Nesta síntese didática, a
perspectiva apresentada pode parecer linear, e portanto demasiado simplista, mas
não é esse o caso. A perspectiva de Meletínski evita cuidadosamente essa
tentadora armadilha, em que muitos críticos importantes se veem presos, de se marcar
um ponto final a que toda a cultura deverá chegar em algum momento, como o
realismo crítico do século XIX ou uma vanguarda contemporânea. Ao invés disso,
o crítico apresenta ao leitor uma hipótese que busca explicar o processo que,
apesar de ser compreensível a partir de um conceito central, segue um caminho incerto,
tortuoso, cheio de guinadas e reviravoltas. Nesse sentido, a discussão acerca
das Grandes Guerras é bastante emblemática, pois demonstra que, embora a arte
viesse em uma constante desmitologização de séculos, o trauma das duas Guerras
Mundiais provoca uma crise profunda no positivismo, principalmente na ideia de
um futuro necessariamente melhor para a humanidade que seria atingido por meio
dos avanços da tecnologia. Essa fissura dá origem a uma inversão no processo encontrado
por Meletínski até ali, e, ao invés de se desmitologizar, a arte do
século XX vê nascer uma fase de remitologização, de retomada das suas
raízes míticas em busca de uma saída para essa crise. Não é à toa que esse
período vê nascer grandes romances como Ulysses, de James Joyce, ou A
metamorfose, de Franz Kafka, nos quais Meletínski vê profunda influência
desse movimento de reencontro com o mito.
Considerando que o estudioso
soviético dedicou a maior parte do seu livro à estruturação de um sólido
sistema e não à discussão de casos particulares, temos que Do mito à
literatura serve como um excelente ponto de partida para compor a base de
novas pesquisas, em especial aquelas que estudam as particularidades de uma
obra, de uma cultura ou momento histórico. Além disso, os pesquisadores
brasileiros encontram em Do mito à literatura um campo particularmente
fértil para colher seus próprios frutos, pois a nossa literatura não teve
penetração suficiente na Rússia para que fosse satisfatoriamente levada em
consideração por Meletínski. Por exemplo, o Macunaíma de Mário de Andrade
poderia ser lido na chave de uma primeira fase de remitologização em âmbito
brasileiro, mas isso não é discutido pelo crítico, o que também se explica pela
sua tradução tardia para o russo, ocorrida apenas na década passada.

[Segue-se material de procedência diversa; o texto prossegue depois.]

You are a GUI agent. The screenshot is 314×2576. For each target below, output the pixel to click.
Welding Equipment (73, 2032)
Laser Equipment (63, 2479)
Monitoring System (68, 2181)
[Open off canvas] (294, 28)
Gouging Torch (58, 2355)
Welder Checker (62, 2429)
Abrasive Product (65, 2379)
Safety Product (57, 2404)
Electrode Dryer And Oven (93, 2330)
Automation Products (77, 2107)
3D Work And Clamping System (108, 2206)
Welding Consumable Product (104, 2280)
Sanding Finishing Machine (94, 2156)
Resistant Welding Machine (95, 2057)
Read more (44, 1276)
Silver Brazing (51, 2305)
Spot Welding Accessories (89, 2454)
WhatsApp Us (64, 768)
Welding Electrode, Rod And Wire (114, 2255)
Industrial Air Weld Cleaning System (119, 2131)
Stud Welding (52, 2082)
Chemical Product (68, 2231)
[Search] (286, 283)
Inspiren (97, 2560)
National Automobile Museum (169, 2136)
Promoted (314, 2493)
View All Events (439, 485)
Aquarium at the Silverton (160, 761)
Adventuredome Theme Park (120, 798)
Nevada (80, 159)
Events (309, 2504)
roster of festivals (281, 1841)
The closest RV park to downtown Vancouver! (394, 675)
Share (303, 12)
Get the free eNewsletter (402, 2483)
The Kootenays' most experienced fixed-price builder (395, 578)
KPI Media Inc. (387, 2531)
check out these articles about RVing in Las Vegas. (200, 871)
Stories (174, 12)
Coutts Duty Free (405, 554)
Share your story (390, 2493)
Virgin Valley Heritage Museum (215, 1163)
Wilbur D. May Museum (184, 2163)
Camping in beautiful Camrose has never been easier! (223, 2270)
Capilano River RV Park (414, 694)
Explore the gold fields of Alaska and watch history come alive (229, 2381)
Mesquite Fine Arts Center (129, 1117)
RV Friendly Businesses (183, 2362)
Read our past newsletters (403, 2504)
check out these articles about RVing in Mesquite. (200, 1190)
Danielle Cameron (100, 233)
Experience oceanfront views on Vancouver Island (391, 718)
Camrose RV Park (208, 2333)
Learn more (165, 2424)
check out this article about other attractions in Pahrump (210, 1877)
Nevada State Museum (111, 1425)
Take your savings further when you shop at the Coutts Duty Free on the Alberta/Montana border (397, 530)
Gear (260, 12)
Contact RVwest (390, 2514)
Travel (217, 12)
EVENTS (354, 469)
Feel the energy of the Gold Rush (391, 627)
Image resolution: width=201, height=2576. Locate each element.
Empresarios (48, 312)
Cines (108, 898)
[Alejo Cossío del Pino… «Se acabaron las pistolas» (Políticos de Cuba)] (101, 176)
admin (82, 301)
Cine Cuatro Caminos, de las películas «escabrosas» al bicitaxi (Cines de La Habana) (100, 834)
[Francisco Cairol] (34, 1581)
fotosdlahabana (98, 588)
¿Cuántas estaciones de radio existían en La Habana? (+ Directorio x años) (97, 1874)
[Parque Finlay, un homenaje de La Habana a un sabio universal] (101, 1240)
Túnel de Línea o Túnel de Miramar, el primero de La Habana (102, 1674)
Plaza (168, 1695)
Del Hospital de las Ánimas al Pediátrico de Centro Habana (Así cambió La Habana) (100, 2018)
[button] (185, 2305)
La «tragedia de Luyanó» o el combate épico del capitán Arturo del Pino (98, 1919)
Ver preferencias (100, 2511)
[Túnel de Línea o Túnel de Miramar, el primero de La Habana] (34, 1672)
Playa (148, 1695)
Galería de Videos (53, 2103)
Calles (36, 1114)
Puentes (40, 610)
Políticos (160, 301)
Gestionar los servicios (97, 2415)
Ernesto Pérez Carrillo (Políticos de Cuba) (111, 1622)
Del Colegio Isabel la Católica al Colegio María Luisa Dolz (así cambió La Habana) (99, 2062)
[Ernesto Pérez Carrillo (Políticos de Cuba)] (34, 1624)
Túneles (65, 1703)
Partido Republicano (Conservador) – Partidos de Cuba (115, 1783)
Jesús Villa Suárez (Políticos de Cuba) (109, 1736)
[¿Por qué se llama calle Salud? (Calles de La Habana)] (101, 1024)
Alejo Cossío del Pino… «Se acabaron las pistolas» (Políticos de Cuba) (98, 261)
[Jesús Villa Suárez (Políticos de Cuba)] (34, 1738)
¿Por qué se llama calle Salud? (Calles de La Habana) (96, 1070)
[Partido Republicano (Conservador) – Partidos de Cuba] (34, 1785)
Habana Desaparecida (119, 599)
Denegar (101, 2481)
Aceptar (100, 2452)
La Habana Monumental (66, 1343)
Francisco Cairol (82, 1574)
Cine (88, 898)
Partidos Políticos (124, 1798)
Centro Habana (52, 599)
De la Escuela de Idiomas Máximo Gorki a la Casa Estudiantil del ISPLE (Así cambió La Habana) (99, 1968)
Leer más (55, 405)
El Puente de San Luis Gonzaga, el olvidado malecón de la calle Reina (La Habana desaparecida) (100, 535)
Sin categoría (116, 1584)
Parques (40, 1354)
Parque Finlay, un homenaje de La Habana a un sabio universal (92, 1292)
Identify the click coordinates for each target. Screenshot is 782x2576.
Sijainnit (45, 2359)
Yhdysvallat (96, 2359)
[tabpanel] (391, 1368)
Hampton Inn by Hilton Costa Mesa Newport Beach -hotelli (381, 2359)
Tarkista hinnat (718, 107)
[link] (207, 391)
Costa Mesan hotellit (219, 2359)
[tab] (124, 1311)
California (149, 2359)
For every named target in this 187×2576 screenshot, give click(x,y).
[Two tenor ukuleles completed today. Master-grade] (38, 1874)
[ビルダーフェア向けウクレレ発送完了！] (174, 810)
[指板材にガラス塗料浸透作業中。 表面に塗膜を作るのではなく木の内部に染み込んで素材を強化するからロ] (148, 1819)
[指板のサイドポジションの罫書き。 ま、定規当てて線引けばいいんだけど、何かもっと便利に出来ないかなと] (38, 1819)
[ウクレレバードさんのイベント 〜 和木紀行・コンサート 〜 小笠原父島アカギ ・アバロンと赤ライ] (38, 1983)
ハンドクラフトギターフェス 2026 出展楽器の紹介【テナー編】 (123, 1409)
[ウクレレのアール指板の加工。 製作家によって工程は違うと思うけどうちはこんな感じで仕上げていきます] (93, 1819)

A edição da Ateliê Cultural, lançada
em 2024, foi traduzida diretamente do russo por Aurora Fornoni Bernardini,
professora aposentada de literatura russa e teoria literária da Universidade de
São Paulo. A experiência da tradutora com o pensamento meletinskiano se nota
pela sua história com as edições da obra, que remonta à primeira edição de Os
arquétipos literários em 1998, e essa familiaridade transparece em sua
tradução fluida e precisa.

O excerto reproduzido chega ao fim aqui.